Only the base model lacks the EyeSight driver assist safety tech, so the upper models that gain pedestrian avoidance, precollision brake, steering assist, blind spot monitor and adaptive cruise control also should win favour with this buying group.
The XV and Impreza recently gained the highest score to date in Japan’s crash safety testing, so the maker expects five stars from ANCAP.
ON THE ROAD
Two things were clear on our limited drive. As in the Impreza, the engine — even with a dash more power — is still rather pedestrian but the chassis is all poise and comfort.
Subaru does a CVT better than most but this isn’t one for the enthusiast as it labours to respond to the throttle. Yes, steering wheel paddles allow you to pick from the seven stepped “gears ” but it still feels a tad artificial.
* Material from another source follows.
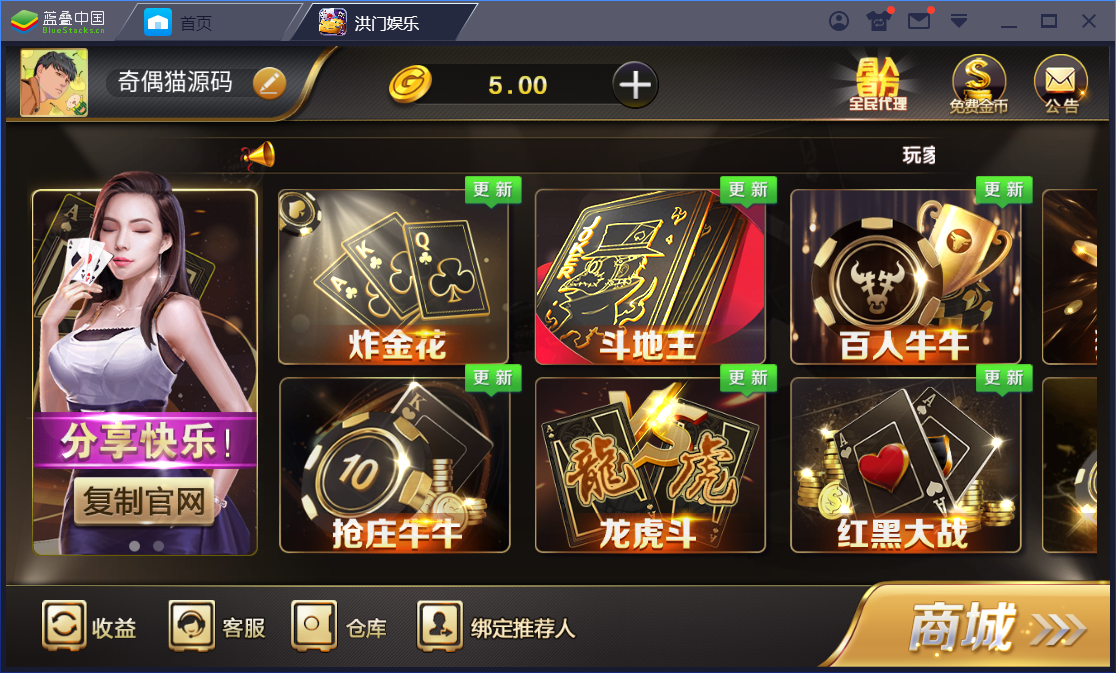Contact 客服 customer service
That’s no matter to those buying an XV for urban or cruising duties but such a balanced and assured chassis is crying out for a good turbo engine with some solid shove.
The XV blocked road and wind noise well up to highway speeds and proved comfortable to punt along.
More adventurous types will be drawn to X-Mode (as on the Forester) and hill descent control. At the flick of a button near the gear stick, X-Mode integrates control of engine, AWD, braking and more to aid traction on slippery surfaces.
Our off-road test on a ski field wasn’t the toughest by any stretch but the XV was assured in slush and had no dramas on mild gradients.
Combine the tech and ground clearance and most local adventures not involving desert crossings will be pleasant.
Pricing should start at about $27,000 or, for models with the desirable EyeSight tech, about $30,000. It won’t be the cheapest small SUV but there’s little to touch it for a desirable blend of safety, off-road smarts, assured chassis and classy cabin.